Let's be more explicit. Consider this example.
$ singularity shell lolcow.sif
Singularity lolcow.sif:~> echo wutini > ~/jawa.sez
Singularity lolcow.sif:~> cat ~/jawa.sez
wutini
Singularity lolcow.sif:~> exit
$ cat ~/jawa.sez
wutini
Here we shelled into a container and created a file with some text in our home directory. Even after we exited the container, the file still existed. How did this work?
There are several special directories that Singularity bind mounts into your container by default. These include:
/home/$USER/tmp/proc/sys/dev
You can specify other directories to bind using the --bind option or the environmental variable $SINGULARITY_BINDPATH
Let's say we want to use our cowsay.sif container to "analyze data" and save results in a different directory. For this example, we first need to create a new directory with some data on our host system.
$ sudo mkdir /data
$ sudo chown $USER:$USER /data
$ echo 'I am your father' > /data/vader.sez
We also need a directory within our container where we can bind mount the host system /data directory. We could create another directory in the %post section of our recipe file and rebuild the container, but our container already has a directory called /mnt that we can use for this example.
Now let's see how bind mounts work. First, let's list the contents of /mnt within the container without bind mounting /data to it.
$ singularity exec lolcow.sif ls -l /mnt
total 0
The /mnt directory within the container is empty. Now let's repeat the same command but using the --bind option to bind mount /data into the container.
$ singularity exec --bind /data:/mnt lolcow.sif ls -l /mnt
total 4
-rw-rw-r-- 1 ubuntu ubuntu 17 Jun 7 20:57 vader.sez
Now the /mnt directory in the container is bind mounted to the /data directory on the host system and we can see its contents.
Now what about our earlier example in which we used a runscript to run a our container as though it were an executable? The singularity run command accepts the --bind option and can execute our runscript like so.

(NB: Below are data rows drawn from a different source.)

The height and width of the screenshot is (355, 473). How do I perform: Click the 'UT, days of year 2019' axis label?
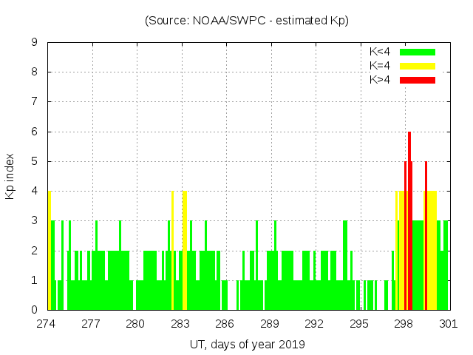(247, 345)
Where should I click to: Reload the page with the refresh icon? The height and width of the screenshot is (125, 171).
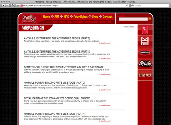(x=127, y=5)
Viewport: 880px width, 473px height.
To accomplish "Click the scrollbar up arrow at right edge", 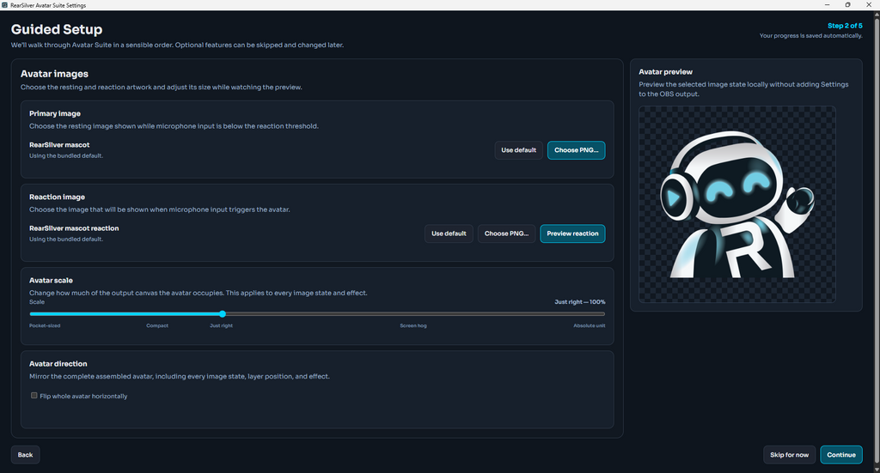I will click(x=877, y=14).
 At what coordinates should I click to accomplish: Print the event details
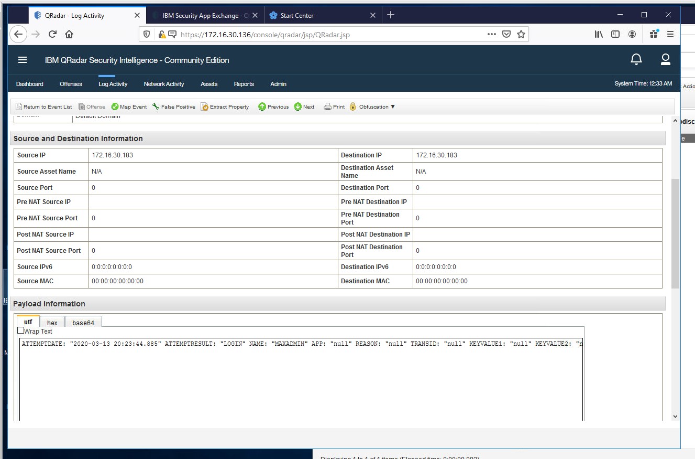coord(334,106)
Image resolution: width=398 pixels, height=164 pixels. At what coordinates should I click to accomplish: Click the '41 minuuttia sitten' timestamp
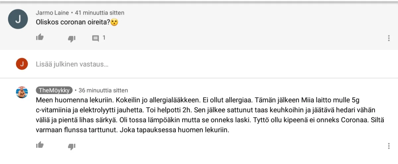tap(100, 13)
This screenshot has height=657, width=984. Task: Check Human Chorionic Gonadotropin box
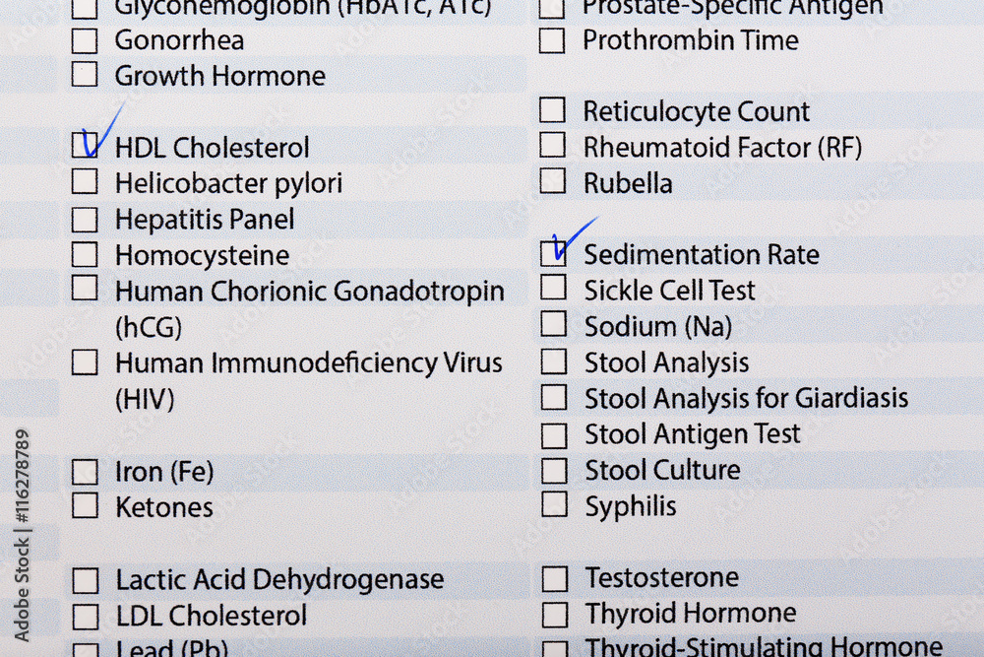85,289
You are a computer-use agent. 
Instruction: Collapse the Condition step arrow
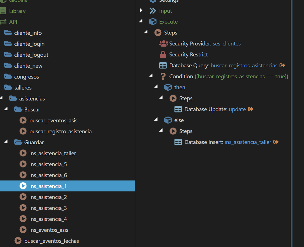click(x=151, y=76)
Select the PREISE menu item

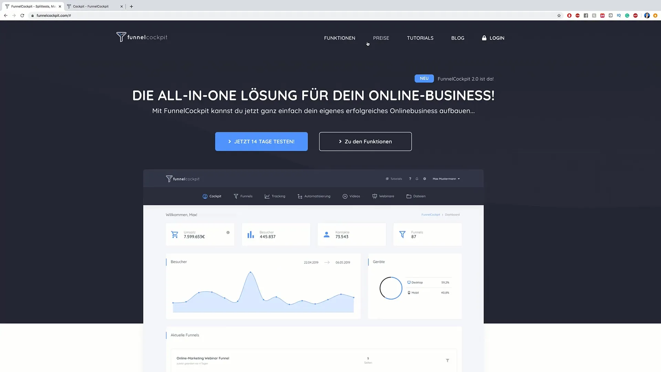pos(381,38)
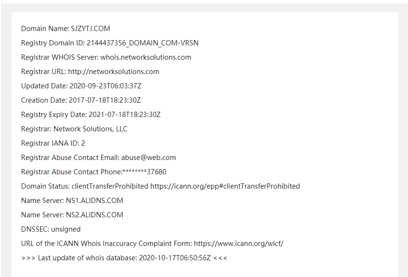
Task: Open the icann.org/epp#clientTransferProhibited link
Action: pos(225,186)
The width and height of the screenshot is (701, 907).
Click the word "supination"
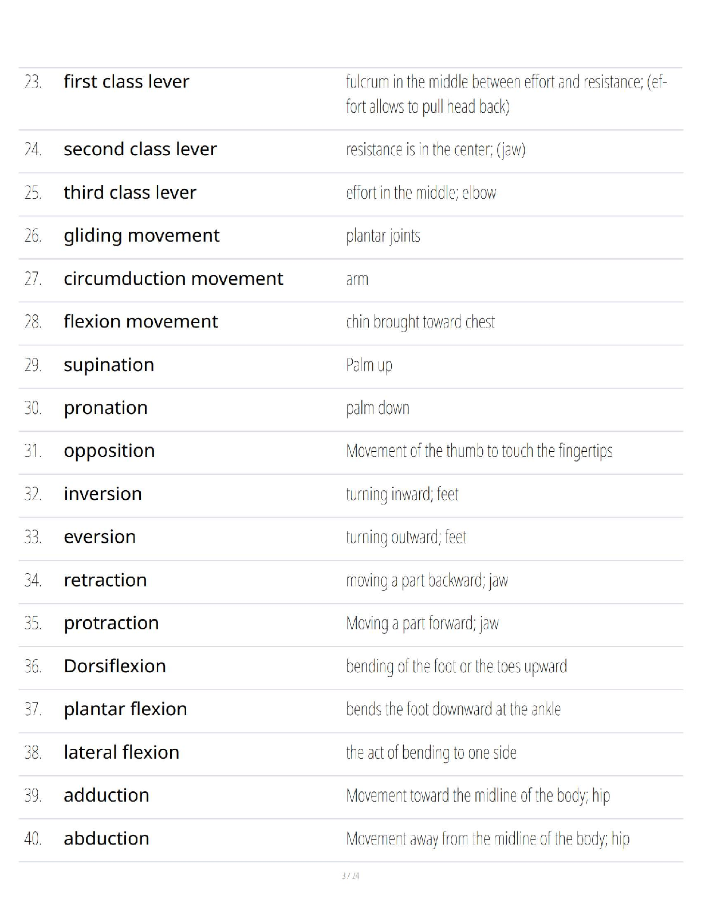coord(109,365)
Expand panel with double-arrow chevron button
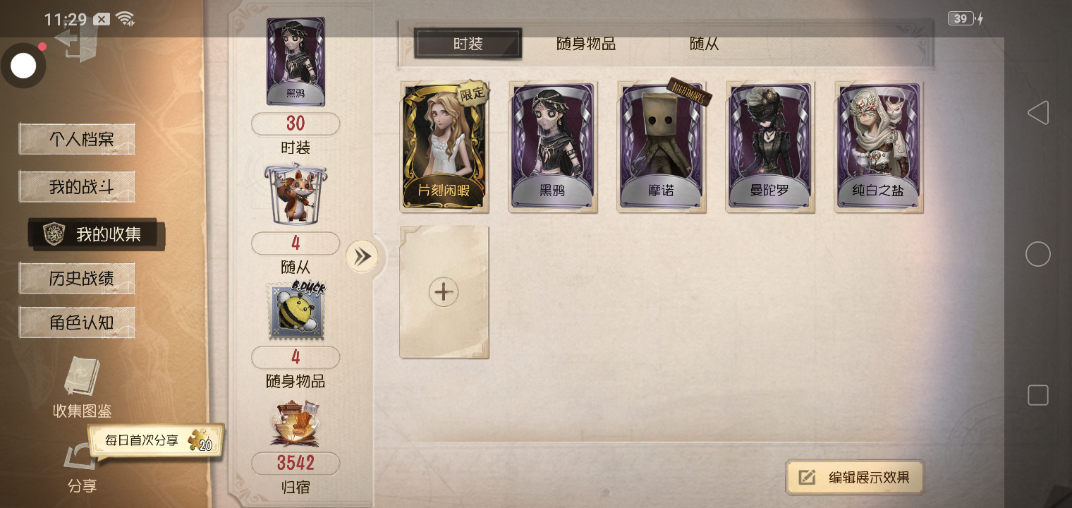1072x508 pixels. [363, 257]
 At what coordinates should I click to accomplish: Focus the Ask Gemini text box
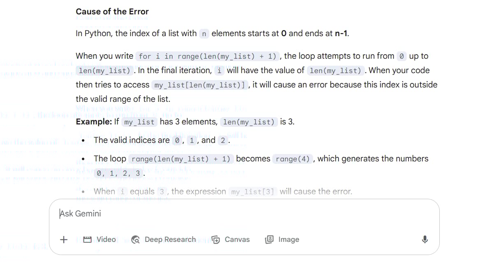(244, 214)
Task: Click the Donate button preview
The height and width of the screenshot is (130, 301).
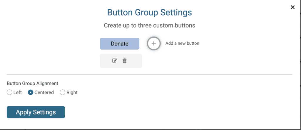Action: 120,44
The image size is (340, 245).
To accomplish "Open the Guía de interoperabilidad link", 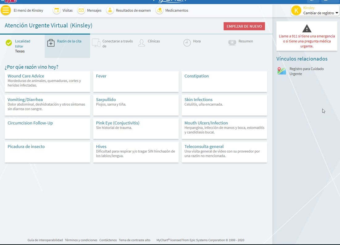I will pyautogui.click(x=45, y=240).
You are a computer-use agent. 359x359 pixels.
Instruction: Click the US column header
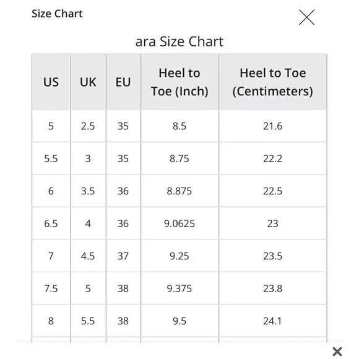51,82
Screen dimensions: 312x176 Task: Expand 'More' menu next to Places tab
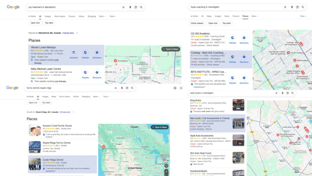click(x=255, y=16)
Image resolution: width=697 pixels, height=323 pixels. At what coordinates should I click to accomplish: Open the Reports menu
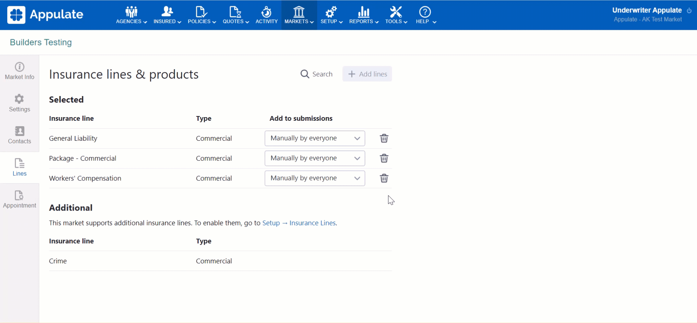tap(364, 15)
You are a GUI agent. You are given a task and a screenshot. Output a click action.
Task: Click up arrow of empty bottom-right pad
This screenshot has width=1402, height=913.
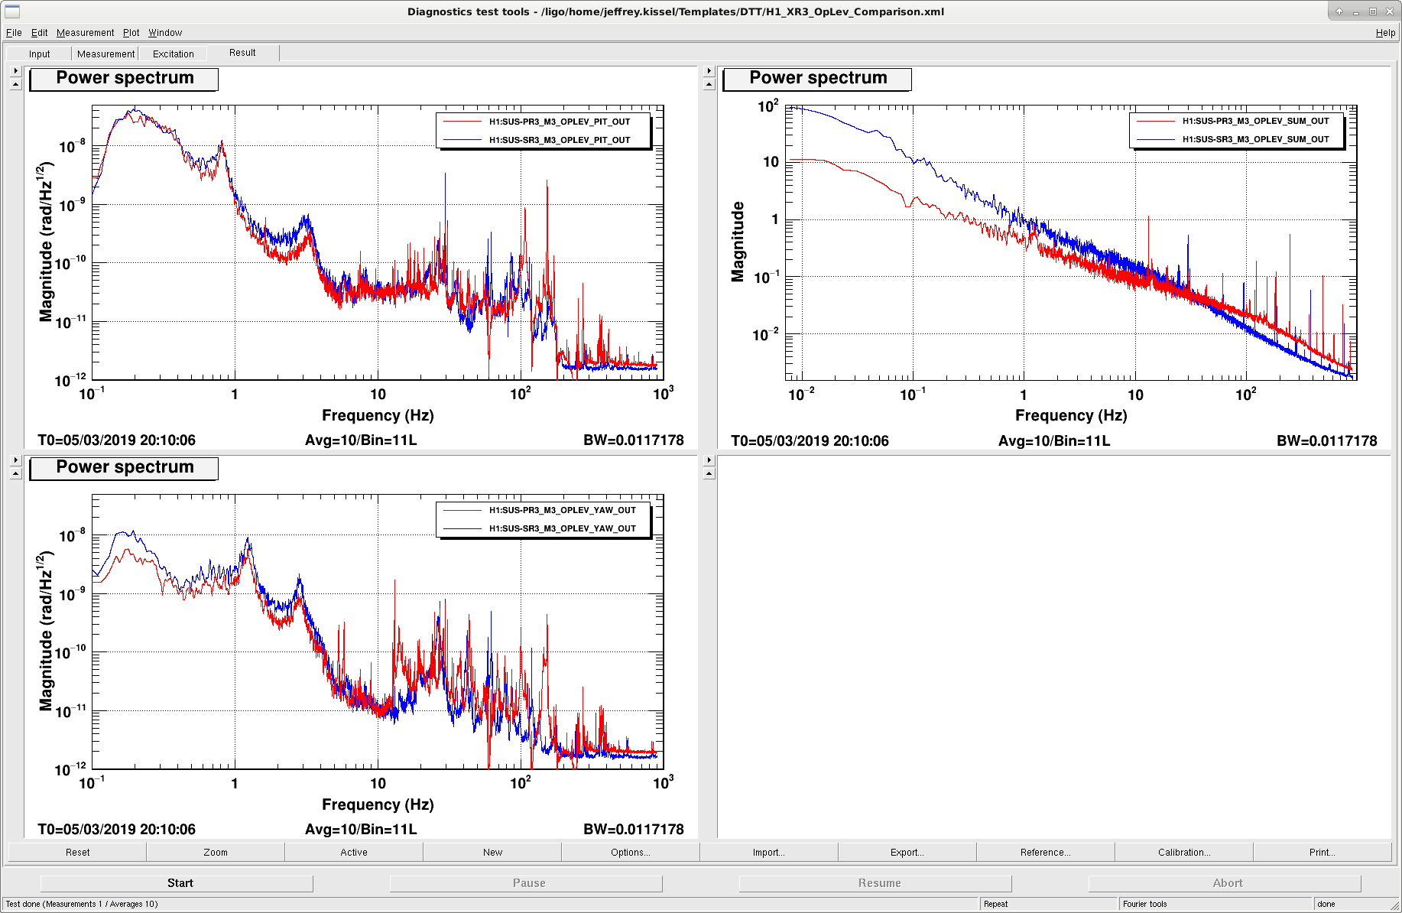coord(709,473)
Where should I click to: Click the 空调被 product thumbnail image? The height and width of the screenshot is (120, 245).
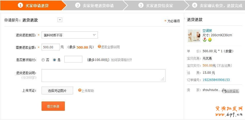[194, 35]
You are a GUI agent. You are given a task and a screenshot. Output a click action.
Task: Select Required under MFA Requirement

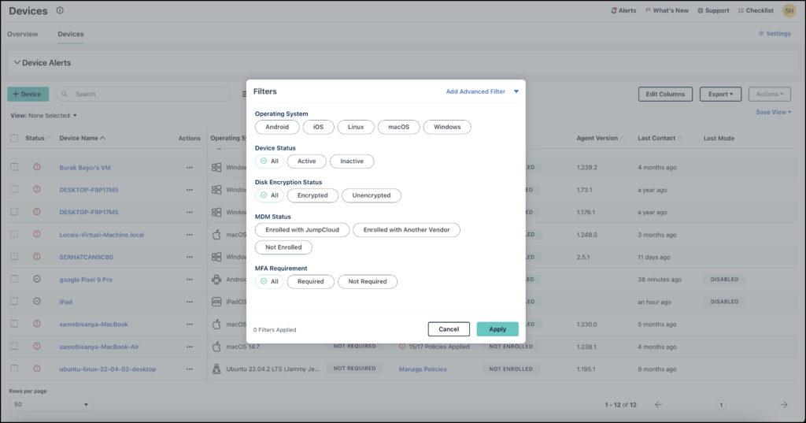[310, 281]
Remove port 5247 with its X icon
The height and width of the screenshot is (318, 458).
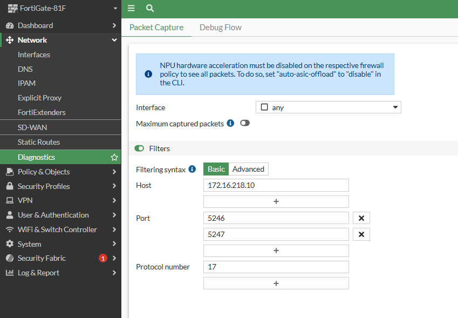(361, 234)
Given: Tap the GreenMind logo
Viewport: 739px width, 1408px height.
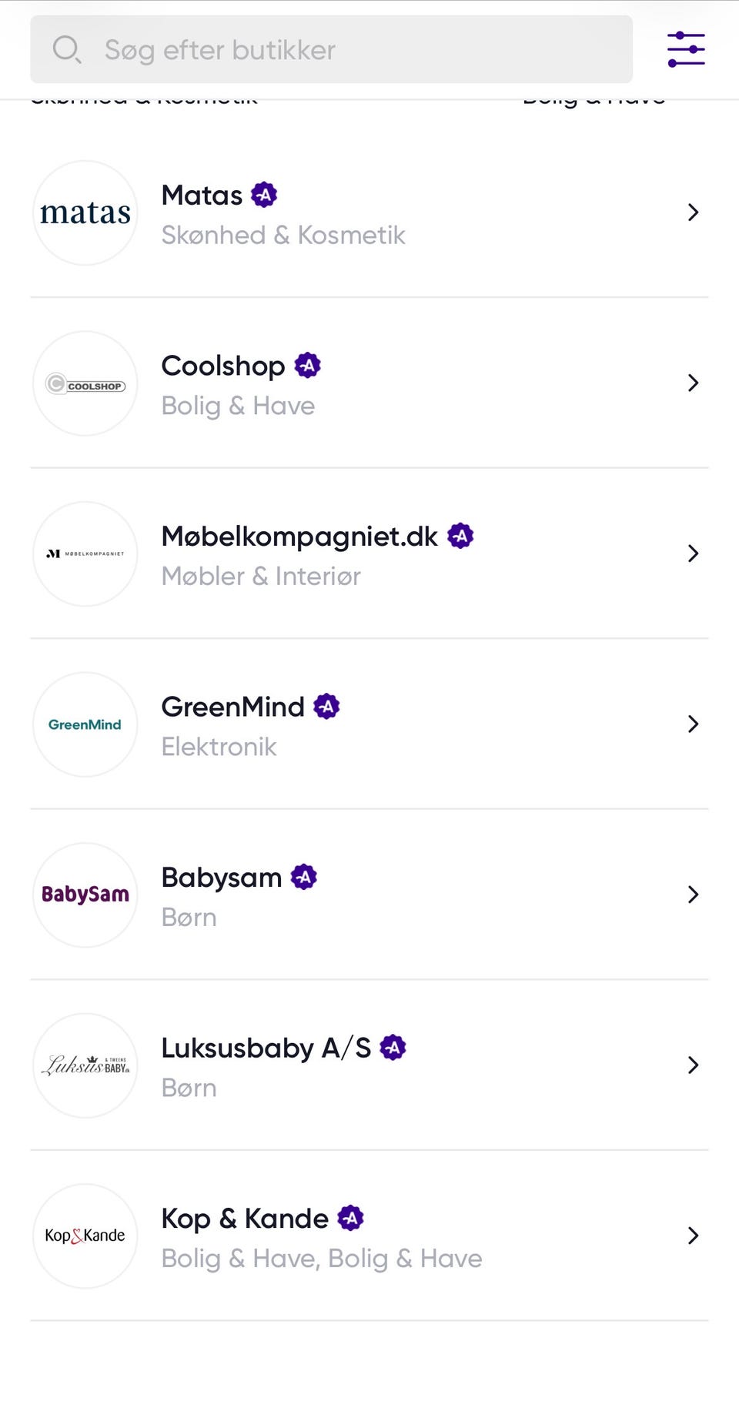Looking at the screenshot, I should pos(85,724).
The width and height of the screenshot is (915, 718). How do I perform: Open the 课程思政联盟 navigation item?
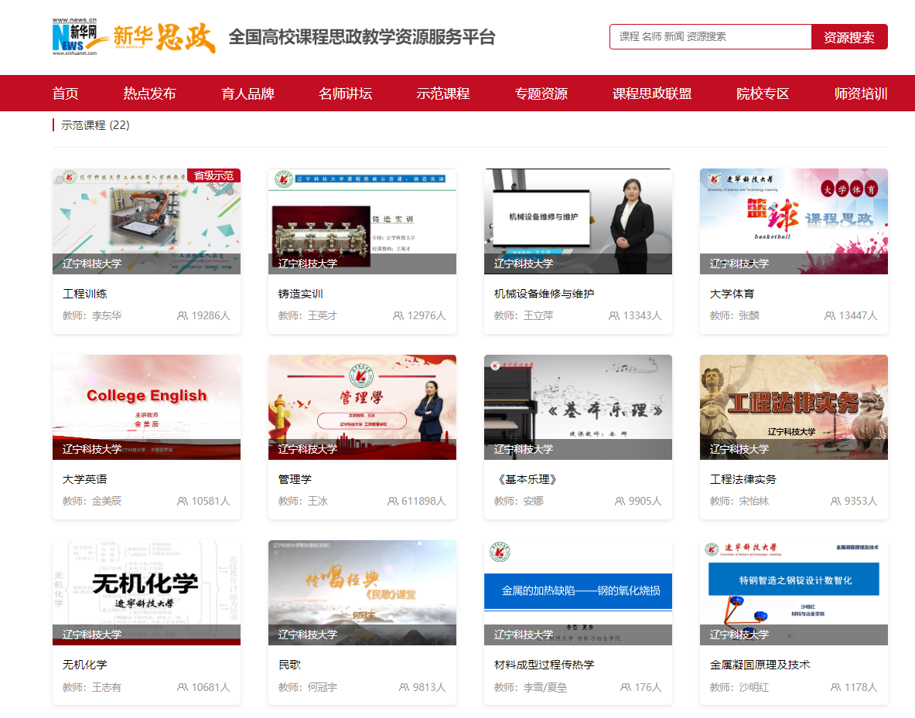652,94
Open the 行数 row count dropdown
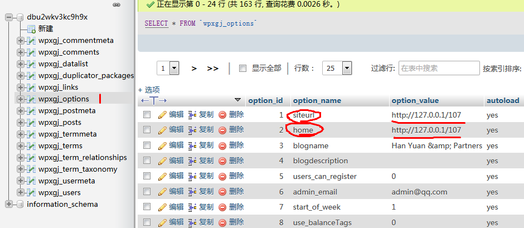 (339, 68)
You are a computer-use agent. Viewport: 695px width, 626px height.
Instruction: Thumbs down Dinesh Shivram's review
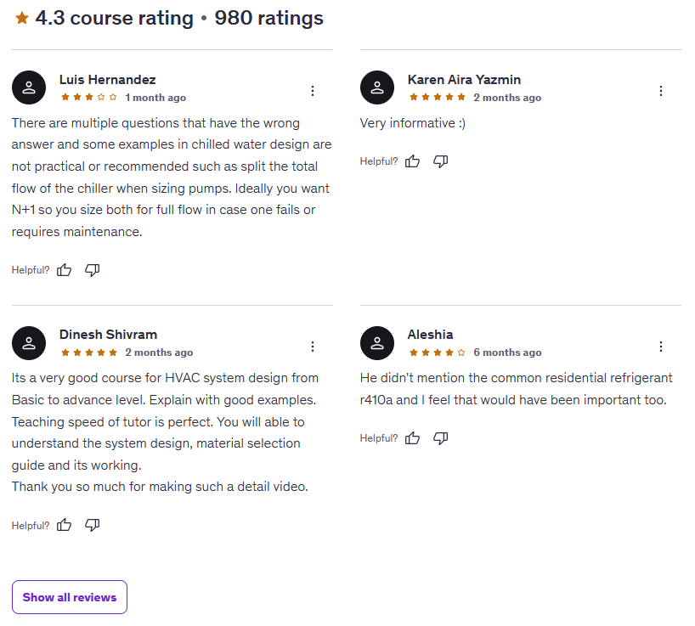point(93,526)
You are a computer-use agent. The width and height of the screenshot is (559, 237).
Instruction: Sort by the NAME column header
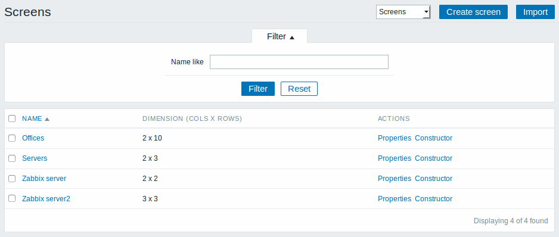point(32,119)
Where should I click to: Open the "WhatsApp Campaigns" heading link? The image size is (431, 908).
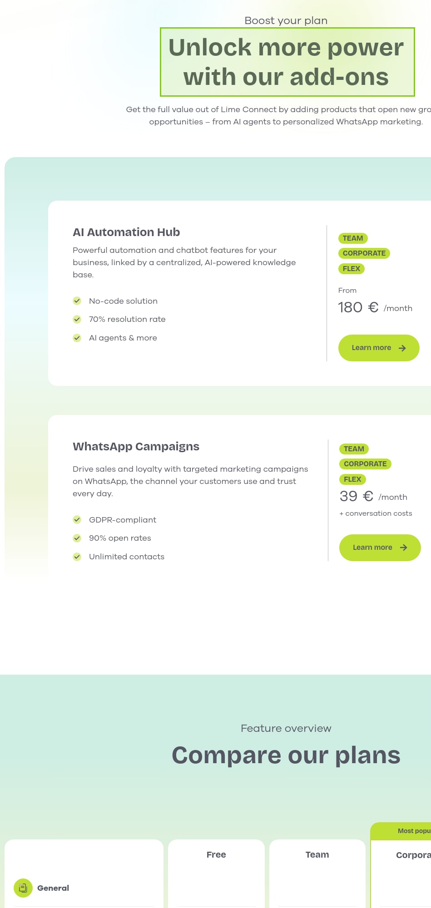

$ singularity run --bind /data:/mnt lolcow.sif /mnt/vader.sez /mnt/output3
$ cat /data/output3
__________________
< I am your father >
------------------
\ ^__^
\ (oo)\_______
(__)\ )\/\
||----w |
|| ||
But that's a cumbersome command. Instead, we could set the variable $SINGULARITY_BINDPATH and then use our container as before.
$ export SINGULARITY_BINDPATH=/data:/mnt
$ ./lolcow.sif /mnt/output3 /mnt/metacow2
$ ls -l /data/
total 12
-rw-rw-r-- 1 ubuntu ubuntu 809 Jun 7 21:07 metacow2
-rw-rw-r-- 1 ubuntu ubuntu 184 Jun 7 21:06 output3
-rw-rw-r-- 1 ubuntu ubuntu 17 Jun 7 20:57 vader.sez
$ cat /data/metacow2
________________________________________
/ __________________ < I am your father \
| > |
| |
| ------------------ |
| |
| \ ^__^ |
| |
| \ (oo)\_______ |
| |
| (__)\ )\/\ |
| |
| ||----w | |
| |
\ || || /
----------------------------------------
\ ^__^
\ (oo)\_______
(__)\ )\/\
||----w |
|| ||
For a lot more info on how to bind mount host directories to your container, check out the singularity documentation.